(Data records)
★ ★ ★

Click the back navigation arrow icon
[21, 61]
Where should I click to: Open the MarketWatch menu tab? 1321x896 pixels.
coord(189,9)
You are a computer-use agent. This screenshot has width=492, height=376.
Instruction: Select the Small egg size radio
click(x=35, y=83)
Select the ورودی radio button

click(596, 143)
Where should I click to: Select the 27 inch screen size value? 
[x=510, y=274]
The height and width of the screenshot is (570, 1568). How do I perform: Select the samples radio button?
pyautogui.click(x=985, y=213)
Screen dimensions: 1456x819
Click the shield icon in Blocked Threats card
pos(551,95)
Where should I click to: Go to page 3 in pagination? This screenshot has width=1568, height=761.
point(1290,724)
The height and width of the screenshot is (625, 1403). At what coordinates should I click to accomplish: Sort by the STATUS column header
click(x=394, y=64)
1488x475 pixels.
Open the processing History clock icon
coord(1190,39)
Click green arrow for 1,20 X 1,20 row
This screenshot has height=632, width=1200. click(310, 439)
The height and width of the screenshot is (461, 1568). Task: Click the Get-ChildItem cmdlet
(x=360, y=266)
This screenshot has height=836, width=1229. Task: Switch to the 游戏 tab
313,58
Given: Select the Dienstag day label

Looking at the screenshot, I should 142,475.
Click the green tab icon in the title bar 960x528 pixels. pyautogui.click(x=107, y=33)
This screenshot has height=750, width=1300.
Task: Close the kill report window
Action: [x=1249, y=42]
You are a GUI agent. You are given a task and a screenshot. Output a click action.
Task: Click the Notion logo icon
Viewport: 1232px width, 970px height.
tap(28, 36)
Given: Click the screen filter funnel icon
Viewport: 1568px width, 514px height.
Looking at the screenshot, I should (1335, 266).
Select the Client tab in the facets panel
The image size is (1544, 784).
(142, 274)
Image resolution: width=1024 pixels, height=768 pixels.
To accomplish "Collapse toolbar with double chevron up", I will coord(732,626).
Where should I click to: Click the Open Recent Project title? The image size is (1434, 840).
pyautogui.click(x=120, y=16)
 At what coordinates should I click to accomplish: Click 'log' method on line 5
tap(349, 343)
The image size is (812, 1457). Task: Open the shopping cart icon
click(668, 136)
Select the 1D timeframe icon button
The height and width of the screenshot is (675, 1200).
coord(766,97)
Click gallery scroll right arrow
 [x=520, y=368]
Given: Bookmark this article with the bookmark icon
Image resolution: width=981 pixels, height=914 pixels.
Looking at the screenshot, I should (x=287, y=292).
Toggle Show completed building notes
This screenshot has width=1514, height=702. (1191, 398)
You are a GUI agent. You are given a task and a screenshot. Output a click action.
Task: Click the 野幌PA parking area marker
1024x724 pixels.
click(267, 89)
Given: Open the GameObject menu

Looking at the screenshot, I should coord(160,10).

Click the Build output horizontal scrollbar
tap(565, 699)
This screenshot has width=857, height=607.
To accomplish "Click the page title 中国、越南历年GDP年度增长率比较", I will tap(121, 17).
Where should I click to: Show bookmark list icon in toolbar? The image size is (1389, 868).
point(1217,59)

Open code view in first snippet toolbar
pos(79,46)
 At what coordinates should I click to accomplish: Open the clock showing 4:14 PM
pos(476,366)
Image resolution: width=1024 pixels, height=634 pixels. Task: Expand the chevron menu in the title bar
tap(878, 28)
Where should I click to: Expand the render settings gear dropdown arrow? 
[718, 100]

★ ★ ★

Copy every item above verbatim, keeping each line unchanged.

Click the back navigation arrow icon
[21, 61]
Where should I click to: Open the MarketWatch menu tab? 1321x896 pixels.
coord(189,9)
You are a computer-use agent. This screenshot has width=492, height=376.
Instruction: Select the Small egg size radio
click(x=35, y=83)
Select the ورودی radio button

click(596, 143)
Where should I click to: Select the 27 inch screen size value? 
[x=510, y=274]
The height and width of the screenshot is (570, 1568). How do I perform: Select the samples radio button?
pyautogui.click(x=985, y=213)
Screen dimensions: 1456x819
Click the shield icon in Blocked Threats card
pos(551,95)
Where should I click to: Go to page 3 in pagination? This screenshot has width=1568, height=761.
point(1290,724)
The height and width of the screenshot is (625, 1403). At what coordinates should I click to accomplish: Sort by the STATUS column header
click(x=394, y=64)
1488x475 pixels.
Open the processing History clock icon
coord(1190,39)
Click green arrow for 1,20 X 1,20 row
This screenshot has height=632, width=1200. click(310, 439)
The height and width of the screenshot is (461, 1568). Task: Click the Get-ChildItem cmdlet
(x=360, y=266)
This screenshot has height=836, width=1229. Task: Switch to the 游戏 tab
313,58
Given: Select the Dienstag day label

Looking at the screenshot, I should 142,475.
Click the green tab icon in the title bar 960x528 pixels. pyautogui.click(x=107, y=33)
This screenshot has height=750, width=1300.
Task: Close the kill report window
Action: [x=1249, y=42]
You are a GUI agent. You are given a task and a screenshot. Output a click action.
Task: Click the Notion logo icon
Viewport: 1232px width, 970px height.
tap(28, 36)
Given: Click the screen filter funnel icon
Viewport: 1568px width, 514px height.
Looking at the screenshot, I should (1335, 266).
Select the Client tab in the facets panel
The image size is (1544, 784).
(142, 274)
Image resolution: width=1024 pixels, height=768 pixels.
To accomplish "Collapse toolbar with double chevron up", I will coord(732,626).
Where should I click to: Click the Open Recent Project title? The image size is (1434, 840).
pyautogui.click(x=120, y=16)
 At what coordinates should I click to accomplish: Click 'log' method on line 5
tap(349, 343)
The image size is (812, 1457). Task: Open the shopping cart icon
click(668, 136)
Select the 1D timeframe icon button
The height and width of the screenshot is (675, 1200).
coord(766,97)
Click gallery scroll right arrow
 [x=520, y=368]
Given: Bookmark this article with the bookmark icon
Image resolution: width=981 pixels, height=914 pixels.
Looking at the screenshot, I should (x=287, y=292).
Toggle Show completed building notes
This screenshot has width=1514, height=702. (1191, 398)
You are a GUI agent. You are given a task and a screenshot. Output a click action.
Task: Click the 野幌PA parking area marker
1024x724 pixels.
click(267, 89)
Given: Open the GameObject menu

Looking at the screenshot, I should coord(160,10).

Click the Build output horizontal scrollbar
tap(565, 699)
This screenshot has width=857, height=607.
To accomplish "Click the page title 中国、越南历年GDP年度增长率比较", I will tap(121, 17).
Where should I click to: Show bookmark list icon in toolbar? The image size is (1389, 868).
point(1217,59)

Open code view in first snippet toolbar
pos(79,46)
 At what coordinates should I click to accomplish: Open the clock showing 4:14 PM
pos(476,366)
Image resolution: width=1024 pixels, height=634 pixels. Task: Expand the chevron menu in the title bar
tap(878, 28)
Where should I click to: Expand the render settings gear dropdown arrow? 
[718, 100]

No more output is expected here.